## Prompt
Of the entries below, return only those lines from the line with "Born To be Strong! Displa... (377, 460)" to the line with "About (502, 132)", exactly, both included.

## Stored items
********************
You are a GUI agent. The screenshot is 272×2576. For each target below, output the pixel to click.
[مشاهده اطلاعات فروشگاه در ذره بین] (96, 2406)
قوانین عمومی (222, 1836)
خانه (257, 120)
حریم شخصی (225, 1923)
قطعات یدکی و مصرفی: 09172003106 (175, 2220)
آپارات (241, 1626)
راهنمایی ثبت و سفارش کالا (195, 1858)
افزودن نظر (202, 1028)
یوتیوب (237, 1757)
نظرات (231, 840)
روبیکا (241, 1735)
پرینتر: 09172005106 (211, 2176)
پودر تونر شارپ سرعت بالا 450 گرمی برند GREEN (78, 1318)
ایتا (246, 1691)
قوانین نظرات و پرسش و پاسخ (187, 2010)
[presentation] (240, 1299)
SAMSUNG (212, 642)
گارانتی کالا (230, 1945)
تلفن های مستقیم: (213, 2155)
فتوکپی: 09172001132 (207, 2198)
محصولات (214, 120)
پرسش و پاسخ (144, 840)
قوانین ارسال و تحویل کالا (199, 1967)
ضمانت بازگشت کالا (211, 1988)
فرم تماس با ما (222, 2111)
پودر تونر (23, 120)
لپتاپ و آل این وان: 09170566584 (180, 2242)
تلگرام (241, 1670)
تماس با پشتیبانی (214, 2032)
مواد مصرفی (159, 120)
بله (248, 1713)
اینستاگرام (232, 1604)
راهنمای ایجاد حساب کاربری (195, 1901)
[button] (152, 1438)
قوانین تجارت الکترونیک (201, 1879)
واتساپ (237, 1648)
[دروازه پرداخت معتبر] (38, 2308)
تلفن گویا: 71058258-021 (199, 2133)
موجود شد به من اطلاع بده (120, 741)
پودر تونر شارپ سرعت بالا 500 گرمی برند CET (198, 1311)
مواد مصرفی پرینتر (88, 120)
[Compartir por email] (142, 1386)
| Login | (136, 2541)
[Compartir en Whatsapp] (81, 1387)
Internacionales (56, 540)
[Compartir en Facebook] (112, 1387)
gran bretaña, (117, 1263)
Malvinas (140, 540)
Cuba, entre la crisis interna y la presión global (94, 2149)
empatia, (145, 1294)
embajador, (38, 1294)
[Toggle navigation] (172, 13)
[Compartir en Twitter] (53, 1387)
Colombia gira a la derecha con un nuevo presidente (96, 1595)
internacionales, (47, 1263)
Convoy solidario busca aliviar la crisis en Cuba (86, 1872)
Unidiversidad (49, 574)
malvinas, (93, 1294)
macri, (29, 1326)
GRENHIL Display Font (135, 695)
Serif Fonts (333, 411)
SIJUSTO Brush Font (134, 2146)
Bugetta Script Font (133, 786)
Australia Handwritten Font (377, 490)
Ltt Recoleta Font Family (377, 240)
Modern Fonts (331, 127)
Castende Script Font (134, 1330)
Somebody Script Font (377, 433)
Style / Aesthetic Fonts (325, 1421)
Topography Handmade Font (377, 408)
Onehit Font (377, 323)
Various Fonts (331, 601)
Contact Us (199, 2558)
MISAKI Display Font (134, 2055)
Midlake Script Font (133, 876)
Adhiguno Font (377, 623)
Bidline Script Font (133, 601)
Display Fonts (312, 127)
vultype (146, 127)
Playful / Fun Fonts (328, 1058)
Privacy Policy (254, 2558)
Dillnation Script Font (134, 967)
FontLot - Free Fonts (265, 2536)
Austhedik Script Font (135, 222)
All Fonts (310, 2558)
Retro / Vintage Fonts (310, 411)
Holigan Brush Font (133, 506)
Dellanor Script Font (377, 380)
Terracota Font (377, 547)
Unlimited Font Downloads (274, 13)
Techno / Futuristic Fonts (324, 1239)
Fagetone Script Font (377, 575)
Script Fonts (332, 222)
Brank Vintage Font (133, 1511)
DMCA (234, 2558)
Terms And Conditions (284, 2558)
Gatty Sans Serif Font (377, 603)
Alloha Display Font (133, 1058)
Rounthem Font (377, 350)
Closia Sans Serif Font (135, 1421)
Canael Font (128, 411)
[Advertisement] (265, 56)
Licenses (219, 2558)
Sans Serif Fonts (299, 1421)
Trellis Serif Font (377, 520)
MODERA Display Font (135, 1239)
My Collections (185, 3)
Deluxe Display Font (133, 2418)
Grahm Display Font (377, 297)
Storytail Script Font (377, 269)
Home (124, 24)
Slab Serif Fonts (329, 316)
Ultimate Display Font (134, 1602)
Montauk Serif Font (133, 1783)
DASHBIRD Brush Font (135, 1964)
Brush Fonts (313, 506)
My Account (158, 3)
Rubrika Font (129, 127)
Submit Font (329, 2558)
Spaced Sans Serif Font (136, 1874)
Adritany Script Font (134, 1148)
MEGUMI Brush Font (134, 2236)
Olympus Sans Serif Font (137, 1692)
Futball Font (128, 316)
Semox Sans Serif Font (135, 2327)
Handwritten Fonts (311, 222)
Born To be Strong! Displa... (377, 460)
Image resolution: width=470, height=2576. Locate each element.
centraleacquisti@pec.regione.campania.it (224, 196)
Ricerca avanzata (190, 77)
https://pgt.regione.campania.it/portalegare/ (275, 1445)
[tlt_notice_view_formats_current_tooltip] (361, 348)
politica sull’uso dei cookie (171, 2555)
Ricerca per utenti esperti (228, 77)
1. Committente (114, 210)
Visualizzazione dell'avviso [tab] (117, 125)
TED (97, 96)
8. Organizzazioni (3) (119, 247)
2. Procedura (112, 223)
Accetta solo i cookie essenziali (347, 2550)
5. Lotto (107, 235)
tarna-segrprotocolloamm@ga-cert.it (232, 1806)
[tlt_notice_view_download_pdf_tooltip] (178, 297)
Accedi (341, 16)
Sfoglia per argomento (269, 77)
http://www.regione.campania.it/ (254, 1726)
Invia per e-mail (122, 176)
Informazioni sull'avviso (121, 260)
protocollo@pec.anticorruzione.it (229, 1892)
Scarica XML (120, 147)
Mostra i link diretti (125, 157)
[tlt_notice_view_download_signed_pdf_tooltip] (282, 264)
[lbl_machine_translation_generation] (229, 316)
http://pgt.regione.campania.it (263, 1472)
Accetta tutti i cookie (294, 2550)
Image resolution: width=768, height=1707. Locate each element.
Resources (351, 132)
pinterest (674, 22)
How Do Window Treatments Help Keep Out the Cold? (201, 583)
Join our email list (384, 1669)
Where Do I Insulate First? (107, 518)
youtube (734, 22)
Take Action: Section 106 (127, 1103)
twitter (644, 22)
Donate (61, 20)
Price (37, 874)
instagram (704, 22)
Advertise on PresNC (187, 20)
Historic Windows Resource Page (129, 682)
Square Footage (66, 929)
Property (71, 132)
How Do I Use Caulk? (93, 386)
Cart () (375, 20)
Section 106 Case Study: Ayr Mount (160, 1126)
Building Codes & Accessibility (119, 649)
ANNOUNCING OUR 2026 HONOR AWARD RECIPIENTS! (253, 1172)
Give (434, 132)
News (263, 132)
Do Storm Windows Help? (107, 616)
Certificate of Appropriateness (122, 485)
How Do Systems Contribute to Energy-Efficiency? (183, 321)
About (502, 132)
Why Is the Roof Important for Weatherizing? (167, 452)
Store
********************
## Output of the task
Born To be Strong! Displa... (377, 460)
Image resolution: width=470, height=2576. Locate each element.
centraleacquisti@pec.regione.campania.it (224, 196)
Ricerca avanzata (190, 77)
https://pgt.regione.campania.it/portalegare/ (275, 1445)
[tlt_notice_view_formats_current_tooltip] (361, 348)
politica sull’uso dei cookie (171, 2555)
Ricerca per utenti esperti (228, 77)
1. Committente (114, 210)
Visualizzazione dell'avviso [tab] (117, 125)
TED (97, 96)
8. Organizzazioni (3) (119, 247)
2. Procedura (112, 223)
Accetta solo i cookie essenziali (347, 2550)
5. Lotto (107, 235)
tarna-segrprotocolloamm@ga-cert.it (232, 1806)
[tlt_notice_view_download_pdf_tooltip] (178, 297)
Accedi (341, 16)
Sfoglia per argomento (269, 77)
http://www.regione.campania.it/ (254, 1726)
Invia per e-mail (122, 176)
Informazioni sull'avviso (121, 260)
protocollo@pec.anticorruzione.it (229, 1892)
Scarica XML (120, 147)
Mostra i link diretti (125, 157)
[tlt_notice_view_download_signed_pdf_tooltip] (282, 264)
[lbl_machine_translation_generation] (229, 316)
http://pgt.regione.campania.it (263, 1472)
Accetta tutti i cookie (294, 2550)
Image resolution: width=768, height=1707. Locate each element.
Resources (351, 132)
pinterest (674, 22)
How Do Window Treatments Help Keep Out the Cold? (201, 583)
Join our email list (384, 1669)
Where Do I Insulate First? (107, 518)
youtube (734, 22)
Take Action: Section 106 (127, 1103)
twitter (644, 22)
Donate (61, 20)
Price (37, 874)
instagram (704, 22)
Advertise on PresNC (187, 20)
Historic Windows Resource Page (129, 682)
Square Footage (66, 929)
Property (71, 132)
How Do I Use Caulk? (93, 386)
Cart () (375, 20)
Section 106 Case Study: Ayr Mount (160, 1126)
Building Codes & Accessibility (119, 649)
ANNOUNCING OUR 2026 HONOR AWARD RECIPIENTS! (253, 1172)
Give (434, 132)
News (263, 132)
Do Storm Windows Help? (107, 616)
Certificate of Appropriateness (122, 485)
How Do Systems Contribute to Energy-Efficiency? (183, 321)
About (502, 132)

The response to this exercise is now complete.